The conversion should be safe, as all you're doing is converting from one type of character to another, which should have the same size. Just be aware of what sort of data your code is expecting when you dereference the pointer, as the numeric ranges of the two data types are different. (i.e. if your number pointed by the pointer was originally positive as unsigned, it might become a negative number once the pointer is converted to a signed char* and you dereference it.)
Casting changes the type, but does not affect the bit representation. Casting from unsigned char to signed char does not change the value at all, but it affects the meaning of the value.
Here is an example:
#include <stdio.h>
int main(int args, char** argv) {
/* example 1 */
unsigned char a_unsigned_char = 192;
signed char b_signed_char = b_unsigned_char;
printf("%d, %d\n", a_signed_char, a_unsigned_char); //192, -64
/* example 2 */
unsigned char b_unsigned_char = 32;
signed char a_signed_char = a_unsigned_char;
printf("%d, %d\n", b_signed_char, b_unsigned_char); //32, 32
return 0;
}
In the first example, you have an unsigned char with value 192, or 110000000 in binary. After the cast to signed char, the value is still 110000000, but that happens to be the 2s-complement representation of -64. Signed values are stored in 2s-complement representation.
In the second example, our unsigned initial value (32) is less than 128, so it seems unaffected by the cast. The binary representation is 00100000, which is still 32 in 2s-complement representation.
To "safely" cast from unsigned char to signed char, ensure the value is less than 128.
It depends on how you are going to use the pointer. You are just converting the pointer type.

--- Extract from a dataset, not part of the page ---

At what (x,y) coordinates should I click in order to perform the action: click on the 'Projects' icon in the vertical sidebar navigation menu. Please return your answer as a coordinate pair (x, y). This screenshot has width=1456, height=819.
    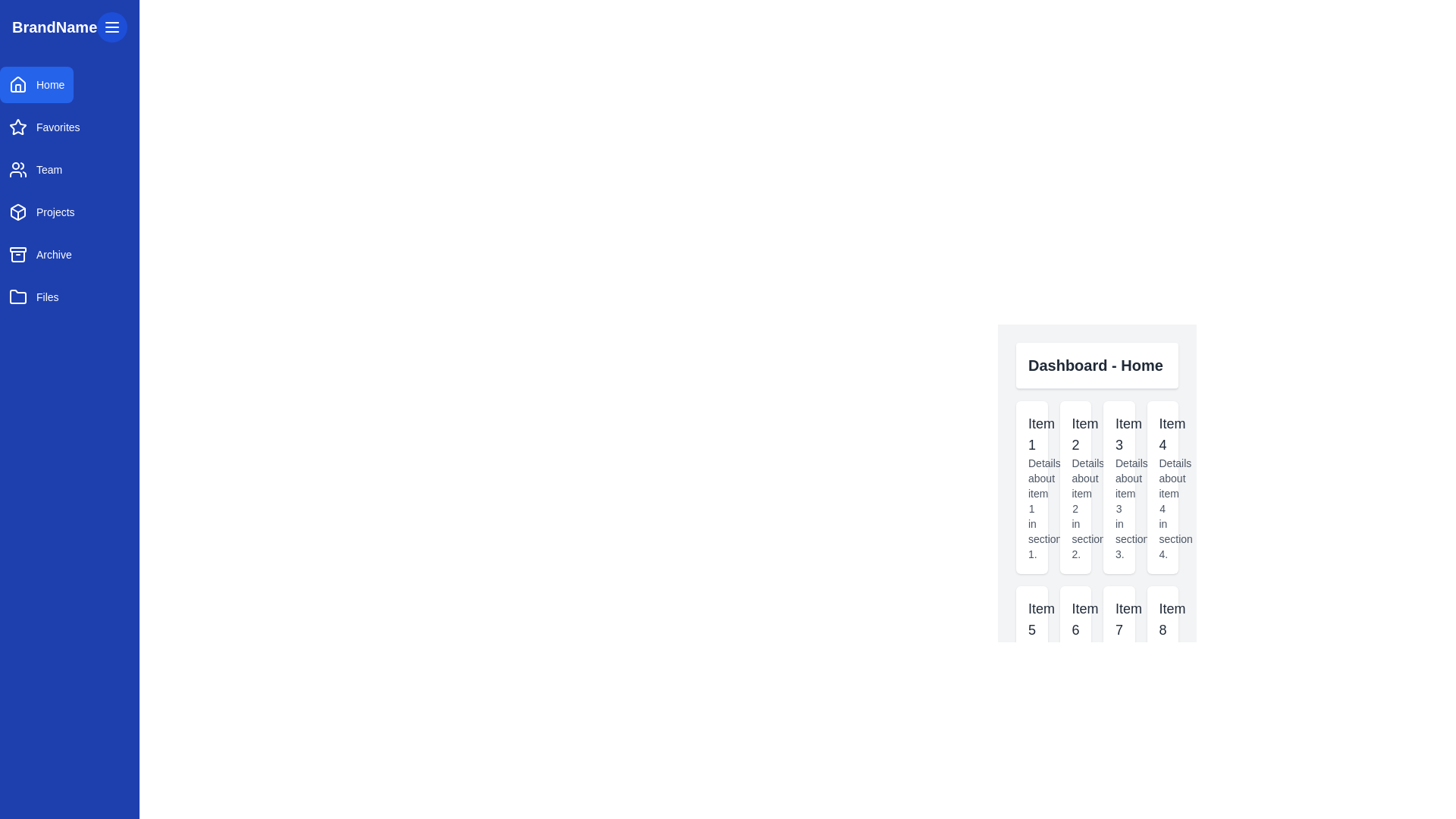
    Looking at the image, I should click on (18, 212).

You can safely convert an unsigned char* to a char * as the function you are calling will be expecting the behavior from a char pointer, but, if your char value goes over 127 then you will get a result that will not be what you expected, so just make certain that what you have in your unsigned array is valid for a signed array.
I've seen it go wrong in a few ways, converting to a signed char from an unsigned char.
One, if you're using it as an index to an array, that index could go negative.
Secondly, if inputted to a switch statement, it may result in a negative input which often is something the switch isn't expecting.
Third, it has different behavior on an arithmetic right shift
int x = ...;
char c = 128
unsigned char u = 128
c >> x;
has a different result than
u >> x;
Because the former is sign-extended and the latter isn't.
Fourth, a signed character causes underflow at a different point than an unsigned character.
So a common overflow check,
(c + x > c)
could return a different result than
(u + x > u)
Safe if you are dealing with only ASCII data.
I'm astonished it hasn't been mentioned yet: Boost numeric cast should do the trick - but only for the data of course.
Pointers are always pointers. By casting them to a different type, you only change the way the compiler interprets the data pointed to.